Recorded information
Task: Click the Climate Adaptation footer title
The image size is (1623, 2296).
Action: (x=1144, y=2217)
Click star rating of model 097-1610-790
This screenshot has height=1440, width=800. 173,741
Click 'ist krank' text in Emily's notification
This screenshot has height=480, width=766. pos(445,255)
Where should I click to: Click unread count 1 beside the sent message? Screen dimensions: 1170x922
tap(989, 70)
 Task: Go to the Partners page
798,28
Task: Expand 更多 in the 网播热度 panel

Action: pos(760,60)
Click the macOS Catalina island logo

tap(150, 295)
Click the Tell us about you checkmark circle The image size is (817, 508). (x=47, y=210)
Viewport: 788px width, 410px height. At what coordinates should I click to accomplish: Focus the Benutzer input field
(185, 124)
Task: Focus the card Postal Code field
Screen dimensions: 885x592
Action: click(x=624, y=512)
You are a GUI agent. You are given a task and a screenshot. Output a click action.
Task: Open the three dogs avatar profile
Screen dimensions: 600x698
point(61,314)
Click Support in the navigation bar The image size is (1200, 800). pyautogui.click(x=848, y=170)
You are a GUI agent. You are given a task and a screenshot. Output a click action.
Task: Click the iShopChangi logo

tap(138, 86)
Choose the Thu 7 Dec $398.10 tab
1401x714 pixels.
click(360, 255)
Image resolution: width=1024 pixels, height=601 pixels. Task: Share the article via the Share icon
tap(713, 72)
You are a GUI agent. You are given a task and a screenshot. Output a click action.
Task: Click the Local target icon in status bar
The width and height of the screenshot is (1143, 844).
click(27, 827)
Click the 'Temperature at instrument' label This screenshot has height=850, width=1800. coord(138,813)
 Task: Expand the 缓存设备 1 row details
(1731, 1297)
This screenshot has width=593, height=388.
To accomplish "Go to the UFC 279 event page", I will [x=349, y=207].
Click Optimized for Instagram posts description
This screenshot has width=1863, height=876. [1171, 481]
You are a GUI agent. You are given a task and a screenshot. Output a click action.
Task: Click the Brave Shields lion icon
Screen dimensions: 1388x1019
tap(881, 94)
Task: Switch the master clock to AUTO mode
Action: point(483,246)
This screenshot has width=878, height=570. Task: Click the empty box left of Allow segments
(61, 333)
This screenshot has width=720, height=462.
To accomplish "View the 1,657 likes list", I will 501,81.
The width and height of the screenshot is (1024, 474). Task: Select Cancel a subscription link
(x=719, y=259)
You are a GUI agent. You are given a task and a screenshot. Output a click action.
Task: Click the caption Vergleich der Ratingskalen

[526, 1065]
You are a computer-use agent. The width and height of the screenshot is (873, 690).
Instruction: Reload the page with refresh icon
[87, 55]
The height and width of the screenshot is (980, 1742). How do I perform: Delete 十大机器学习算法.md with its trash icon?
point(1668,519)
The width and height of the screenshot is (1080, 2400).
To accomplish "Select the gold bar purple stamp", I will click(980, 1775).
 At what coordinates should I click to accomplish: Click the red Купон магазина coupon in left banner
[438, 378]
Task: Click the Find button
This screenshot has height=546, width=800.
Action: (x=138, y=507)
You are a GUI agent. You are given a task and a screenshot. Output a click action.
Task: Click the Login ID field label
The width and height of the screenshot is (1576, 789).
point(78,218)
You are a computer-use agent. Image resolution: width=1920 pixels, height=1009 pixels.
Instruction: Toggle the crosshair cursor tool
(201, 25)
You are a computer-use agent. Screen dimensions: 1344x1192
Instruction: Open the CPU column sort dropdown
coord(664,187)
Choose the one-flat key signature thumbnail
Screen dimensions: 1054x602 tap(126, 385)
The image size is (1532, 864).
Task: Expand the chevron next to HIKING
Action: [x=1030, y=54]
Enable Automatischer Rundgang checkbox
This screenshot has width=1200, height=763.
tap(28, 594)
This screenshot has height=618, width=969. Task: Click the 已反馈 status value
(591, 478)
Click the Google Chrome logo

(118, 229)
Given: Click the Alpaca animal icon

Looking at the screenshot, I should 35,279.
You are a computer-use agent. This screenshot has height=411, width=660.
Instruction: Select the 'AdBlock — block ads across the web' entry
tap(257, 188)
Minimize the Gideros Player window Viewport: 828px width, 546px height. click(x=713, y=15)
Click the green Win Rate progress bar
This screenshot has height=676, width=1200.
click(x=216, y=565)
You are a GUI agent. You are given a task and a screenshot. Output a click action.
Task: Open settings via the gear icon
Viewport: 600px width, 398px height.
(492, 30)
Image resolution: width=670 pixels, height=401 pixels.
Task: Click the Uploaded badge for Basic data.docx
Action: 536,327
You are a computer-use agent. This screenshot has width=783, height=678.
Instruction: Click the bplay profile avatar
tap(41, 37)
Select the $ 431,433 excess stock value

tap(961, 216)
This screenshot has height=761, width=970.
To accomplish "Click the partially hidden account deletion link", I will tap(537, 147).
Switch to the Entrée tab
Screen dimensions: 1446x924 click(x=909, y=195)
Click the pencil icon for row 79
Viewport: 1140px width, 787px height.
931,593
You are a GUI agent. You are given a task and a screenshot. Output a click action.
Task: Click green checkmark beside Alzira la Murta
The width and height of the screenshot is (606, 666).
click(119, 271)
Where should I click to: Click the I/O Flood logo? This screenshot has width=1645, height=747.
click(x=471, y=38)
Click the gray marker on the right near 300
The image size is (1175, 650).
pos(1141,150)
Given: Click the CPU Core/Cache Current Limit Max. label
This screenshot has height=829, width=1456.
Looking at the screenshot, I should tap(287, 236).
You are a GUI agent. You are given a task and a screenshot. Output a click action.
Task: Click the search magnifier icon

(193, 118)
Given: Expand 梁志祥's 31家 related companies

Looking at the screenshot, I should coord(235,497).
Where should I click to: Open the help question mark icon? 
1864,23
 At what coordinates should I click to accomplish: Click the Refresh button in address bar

Work order
Retype all of the entries exactly, please.

Solution to the exercise
Task: Click the Climate Adaptation footer title
The image size is (1623, 2296).
Action: (x=1144, y=2217)
Click star rating of model 097-1610-790
This screenshot has height=1440, width=800. 173,741
Click 'ist krank' text in Emily's notification
This screenshot has height=480, width=766. pos(445,255)
Where should I click to: Click unread count 1 beside the sent message? Screen dimensions: 1170x922
tap(989, 70)
 Task: Go to the Partners page
798,28
Task: Expand 更多 in the 网播热度 panel

Action: pos(760,60)
Click the macOS Catalina island logo

tap(150, 295)
Click the Tell us about you checkmark circle The image size is (817, 508). (x=47, y=210)
Viewport: 788px width, 410px height. At what coordinates should I click to accomplish: Focus the Benutzer input field
(185, 124)
Task: Focus the card Postal Code field
Screen dimensions: 885x592
Action: click(x=624, y=512)
You are a GUI agent. You are given a task and a screenshot. Output a click action.
Task: Open the three dogs avatar profile
Screen dimensions: 600x698
point(61,314)
Click Support in the navigation bar The image size is (1200, 800). pyautogui.click(x=848, y=170)
You are a GUI agent. You are given a task and a screenshot. Output a click action.
Task: Click the iShopChangi logo

tap(138, 86)
Choose the Thu 7 Dec $398.10 tab
1401x714 pixels.
click(360, 255)
Image resolution: width=1024 pixels, height=601 pixels. Task: Share the article via the Share icon
tap(713, 72)
You are a GUI agent. You are given a task and a screenshot. Output a click action.
Task: Click the Local target icon in status bar
The width and height of the screenshot is (1143, 844).
click(27, 827)
Click the 'Temperature at instrument' label This screenshot has height=850, width=1800. coord(138,813)
 Task: Expand the 缓存设备 1 row details
(1731, 1297)
This screenshot has width=593, height=388.
To accomplish "Go to the UFC 279 event page", I will [x=349, y=207].
Click Optimized for Instagram posts description
This screenshot has width=1863, height=876. [1171, 481]
You are a GUI agent. You are given a task and a screenshot. Output a click action.
Task: Click the Brave Shields lion icon
Screen dimensions: 1388x1019
tap(881, 94)
Task: Switch the master clock to AUTO mode
Action: point(483,246)
This screenshot has width=878, height=570. Task: Click the empty box left of Allow segments
(61, 333)
This screenshot has width=720, height=462.
To accomplish "View the 1,657 likes list", I will 501,81.
The width and height of the screenshot is (1024, 474). Task: Select Cancel a subscription link
(x=719, y=259)
You are a GUI agent. You are given a task and a screenshot. Output a click action.
Task: Click the caption Vergleich der Ratingskalen

[526, 1065]
You are a computer-use agent. The width and height of the screenshot is (873, 690).
Instruction: Reload the page with refresh icon
[87, 55]
The height and width of the screenshot is (980, 1742). How do I perform: Delete 十大机器学习算法.md with its trash icon?
point(1668,519)
The width and height of the screenshot is (1080, 2400).
To accomplish "Select the gold bar purple stamp", I will click(980, 1775).
 At what coordinates should I click to accomplish: Click the red Купон магазина coupon in left banner
[438, 378]
Task: Click the Find button
This screenshot has height=546, width=800.
Action: (x=138, y=507)
You are a GUI agent. You are given a task and a screenshot. Output a click action.
Task: Click the Login ID field label
The width and height of the screenshot is (1576, 789).
point(78,218)
You are a computer-use agent. Image resolution: width=1920 pixels, height=1009 pixels.
Instruction: Toggle the crosshair cursor tool
(201, 25)
You are a computer-use agent. Screen dimensions: 1344x1192
Instruction: Open the CPU column sort dropdown
coord(664,187)
Choose the one-flat key signature thumbnail
Screen dimensions: 1054x602 tap(126, 385)
The image size is (1532, 864).
Task: Expand the chevron next to HIKING
Action: [x=1030, y=54]
Enable Automatischer Rundgang checkbox
This screenshot has width=1200, height=763.
tap(28, 594)
This screenshot has height=618, width=969. Task: Click the 已反馈 status value
(591, 478)
Click the Google Chrome logo

(118, 229)
Given: Click the Alpaca animal icon

Looking at the screenshot, I should 35,279.
You are a computer-use agent. This screenshot has height=411, width=660.
Instruction: Select the 'AdBlock — block ads across the web' entry
tap(257, 188)
Minimize the Gideros Player window Viewport: 828px width, 546px height. click(x=713, y=15)
Click the green Win Rate progress bar
This screenshot has height=676, width=1200.
click(x=216, y=565)
You are a GUI agent. You are given a task and a screenshot. Output a click action.
Task: Open settings via the gear icon
Viewport: 600px width, 398px height.
(492, 30)
Image resolution: width=670 pixels, height=401 pixels.
Task: Click the Uploaded badge for Basic data.docx
Action: 536,327
You are a computer-use agent. This screenshot has width=783, height=678.
Instruction: Click the bplay profile avatar
tap(41, 37)
Select the $ 431,433 excess stock value

tap(961, 216)
This screenshot has height=761, width=970.
To accomplish "Click the partially hidden account deletion link", I will tap(537, 147).
Switch to the Entrée tab
Screen dimensions: 1446x924 click(x=909, y=195)
Click the pencil icon for row 79
Viewport: 1140px width, 787px height.
931,593
You are a GUI agent. You are given a task and a screenshot. Output a click action.
Task: Click green checkmark beside Alzira la Murta
The width and height of the screenshot is (606, 666).
click(119, 271)
Where should I click to: Click the I/O Flood logo? This screenshot has width=1645, height=747.
click(x=471, y=38)
Click the gray marker on the right near 300
The image size is (1175, 650).
pos(1141,150)
Given: Click the CPU Core/Cache Current Limit Max. label
This screenshot has height=829, width=1456.
Looking at the screenshot, I should tap(287, 236).
You are a GUI agent. You are given a task and a screenshot. Output a click action.
Task: Click the search magnifier icon

(193, 118)
Given: Expand 梁志祥's 31家 related companies

Looking at the screenshot, I should coord(235,497).
Where should I click to: Open the help question mark icon? 
1864,23
 At what coordinates should I click to accomplish: Click the Refresh button in address bar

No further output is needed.